(Given information begins)
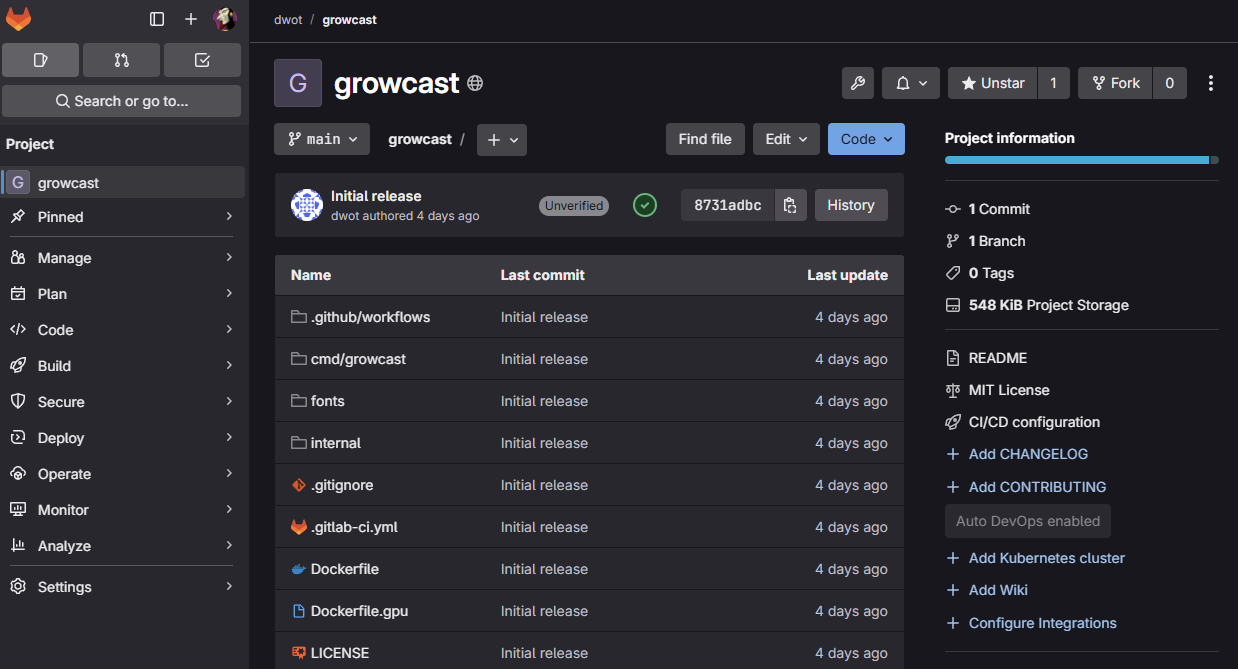Click the Search or go to field
This screenshot has height=669, width=1238.
coord(121,100)
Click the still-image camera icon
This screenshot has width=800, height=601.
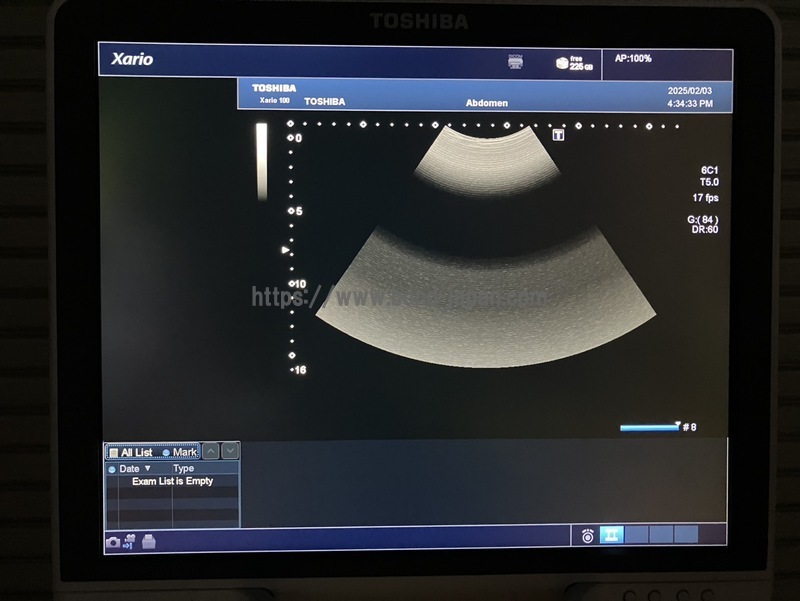112,542
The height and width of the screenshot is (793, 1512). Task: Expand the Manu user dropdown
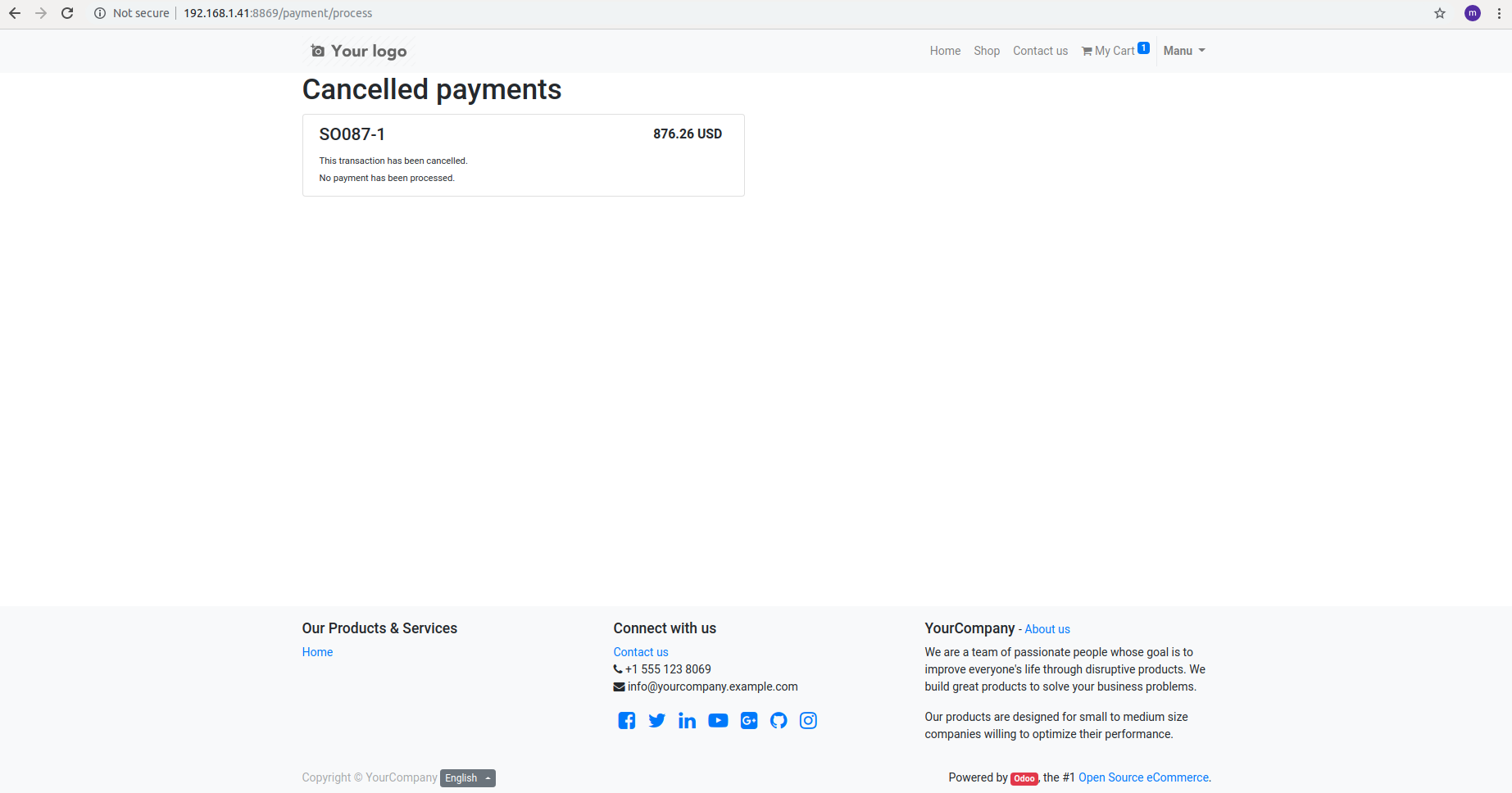click(1183, 51)
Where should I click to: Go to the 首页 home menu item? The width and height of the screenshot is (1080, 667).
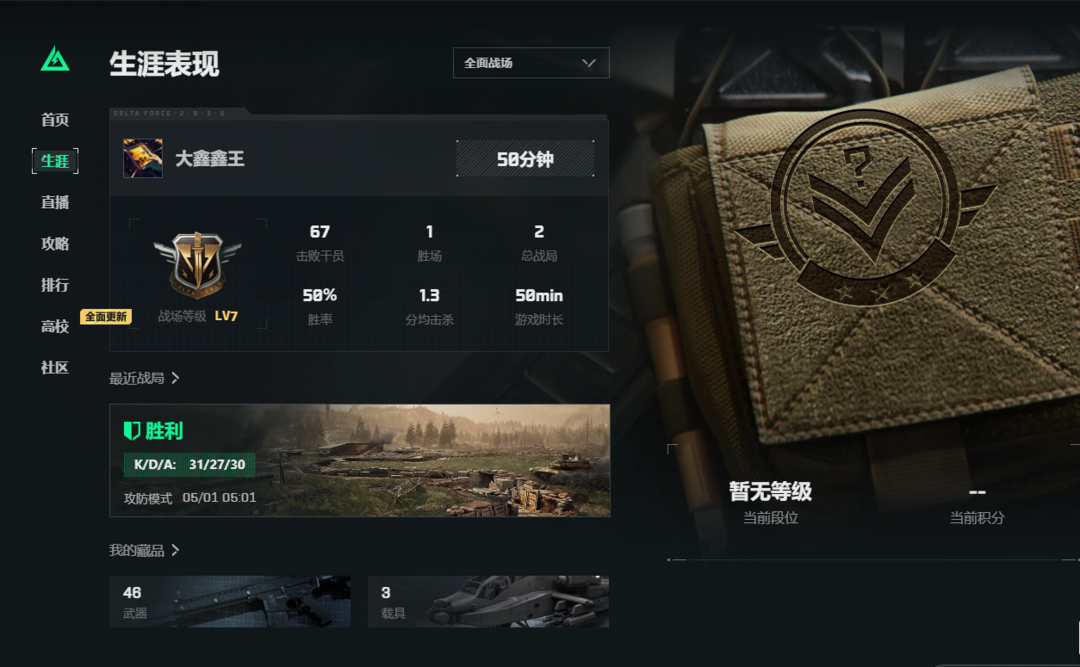pyautogui.click(x=55, y=120)
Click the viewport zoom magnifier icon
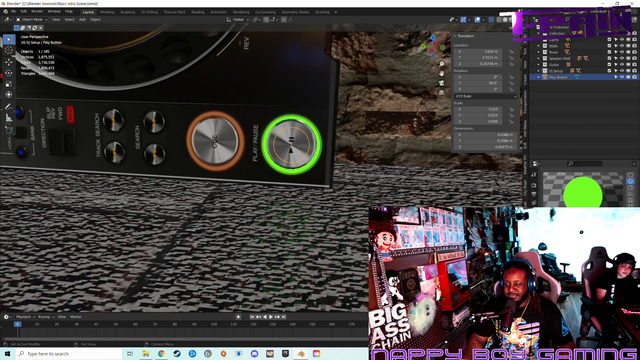Viewport: 640px width, 360px height. coord(442,64)
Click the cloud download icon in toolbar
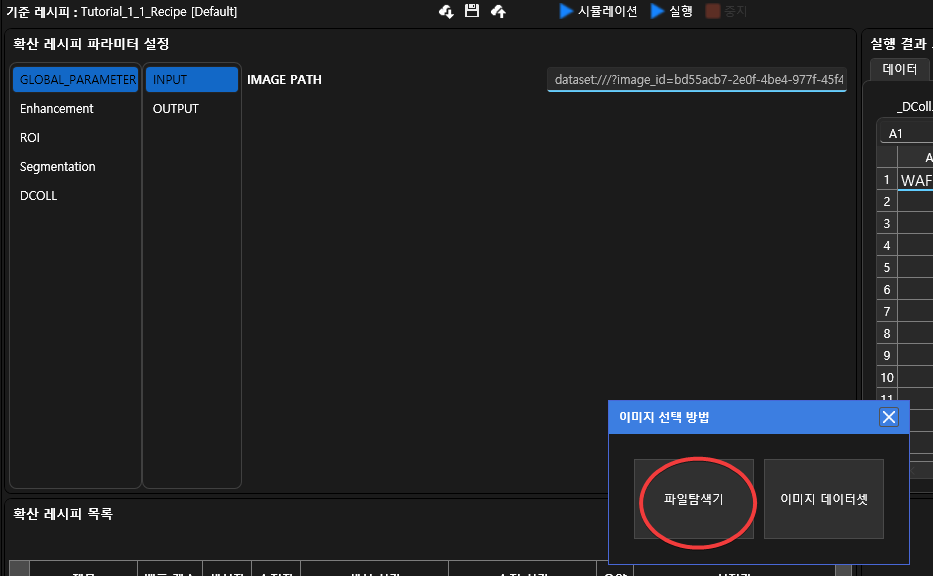Screen dimensions: 933x576 [447, 12]
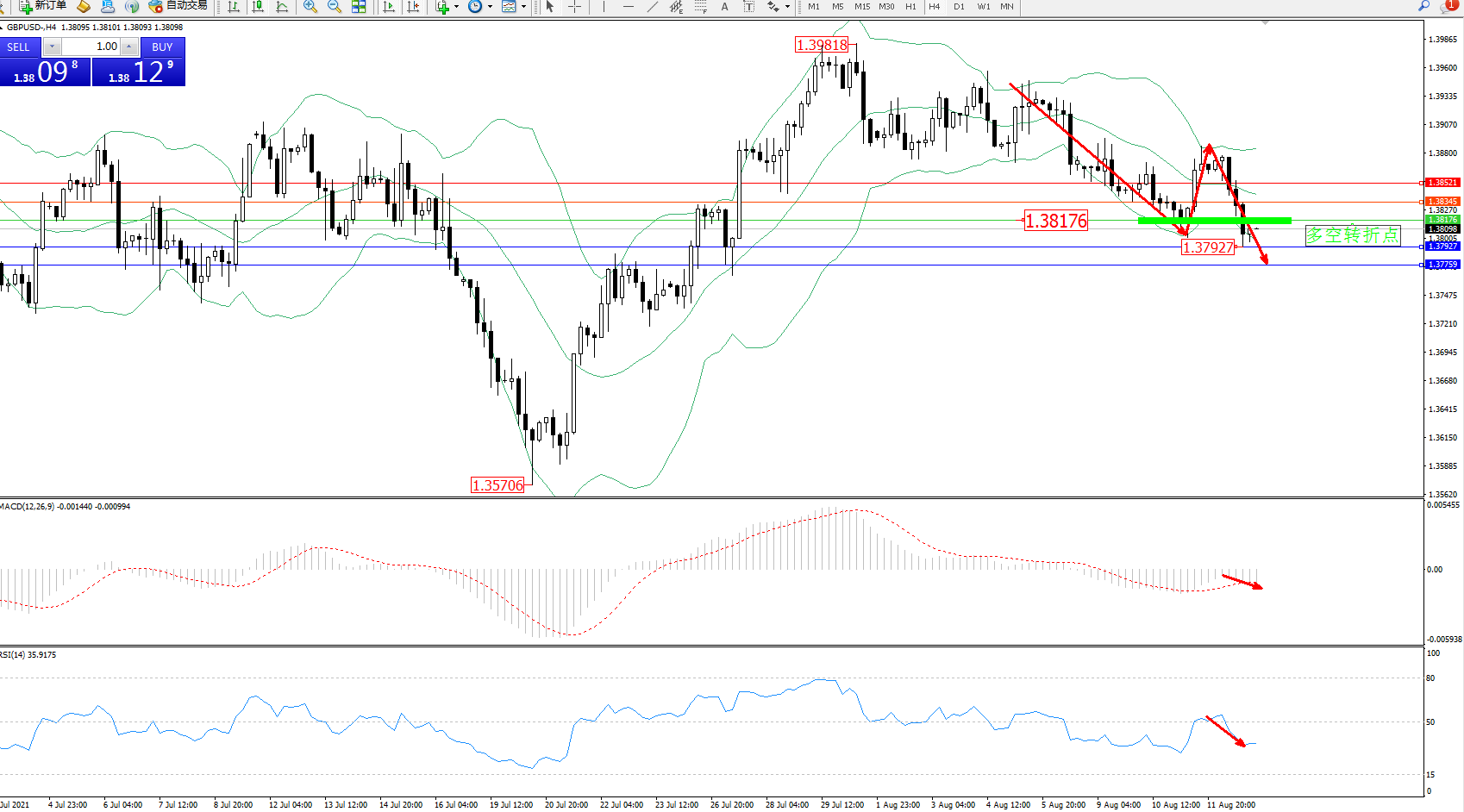Image resolution: width=1464 pixels, height=812 pixels.
Task: Open the periodicity clock dropdown
Action: coord(490,7)
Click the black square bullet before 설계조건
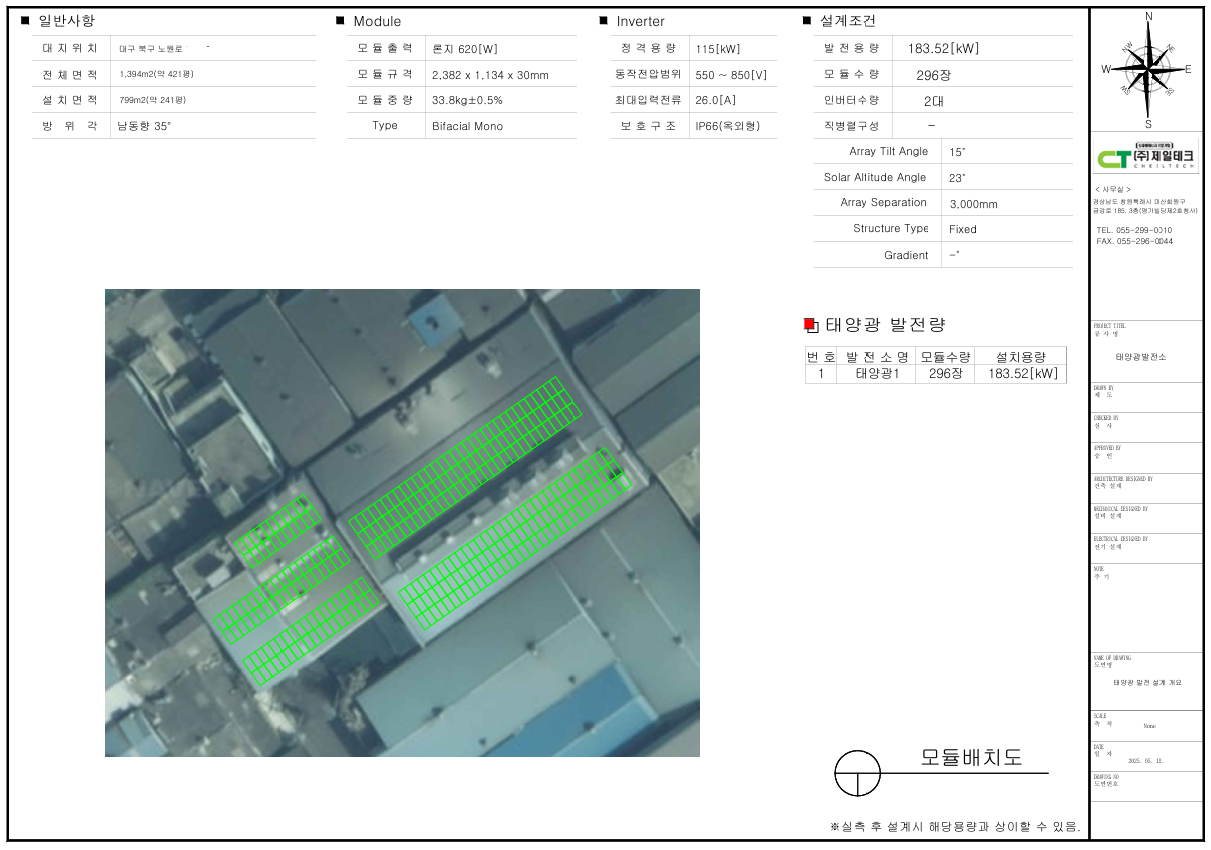The width and height of the screenshot is (1211, 850). [x=807, y=21]
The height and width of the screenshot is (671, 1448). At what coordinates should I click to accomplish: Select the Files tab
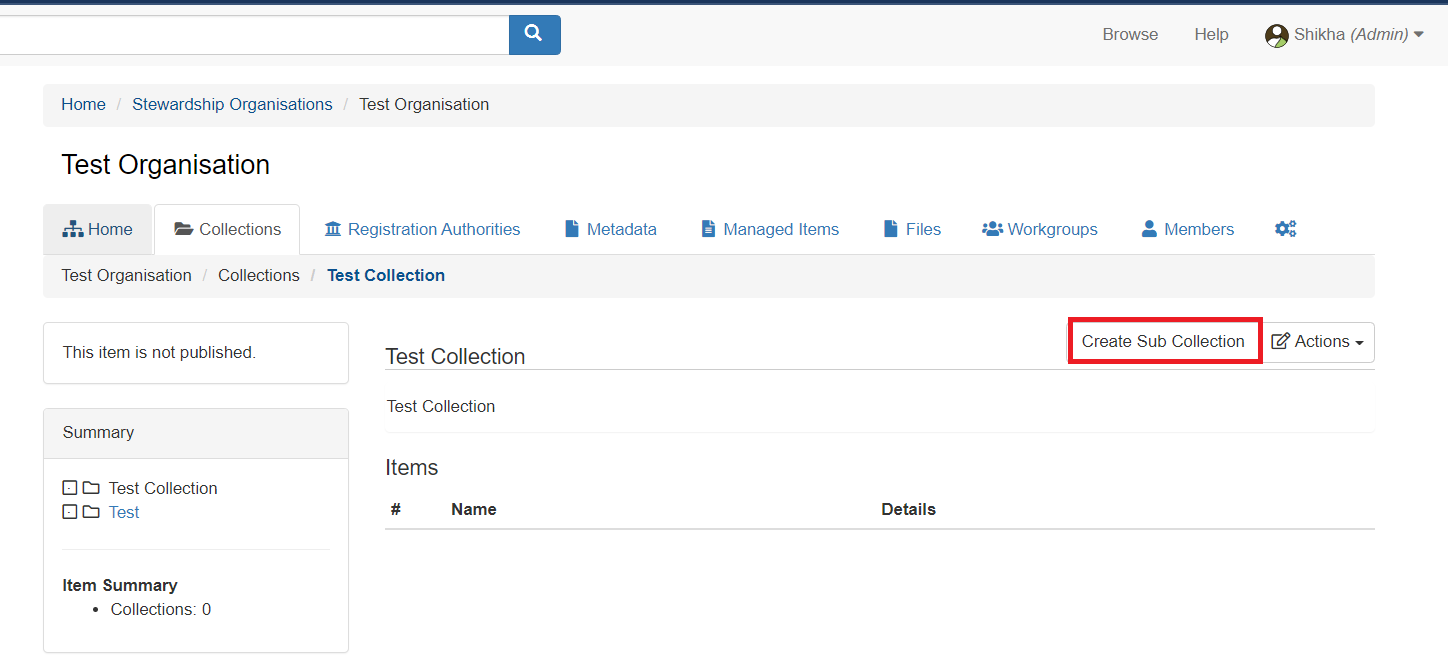coord(912,229)
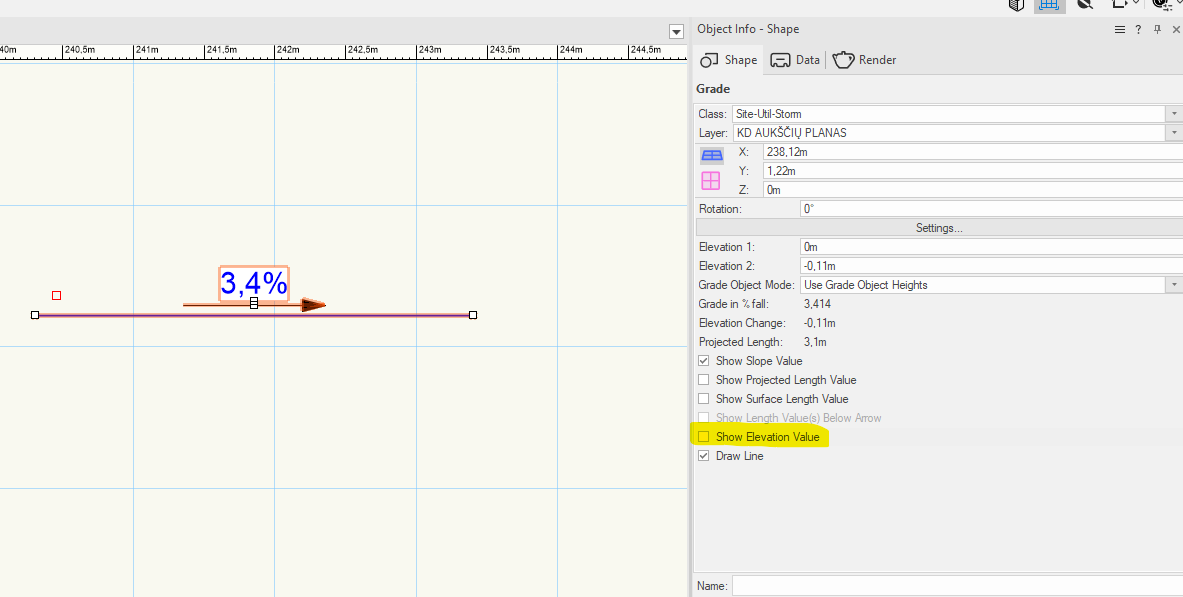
(Given information ends)
Every line between the one containing "The height and width of the screenshot is (671, 1448)." and the last line of the data above, both included, should be copied exactly, but not the pictures.

The height and width of the screenshot is (671, 1448). At what coordinates should I click to accomplish: Select the Files tab
coord(912,229)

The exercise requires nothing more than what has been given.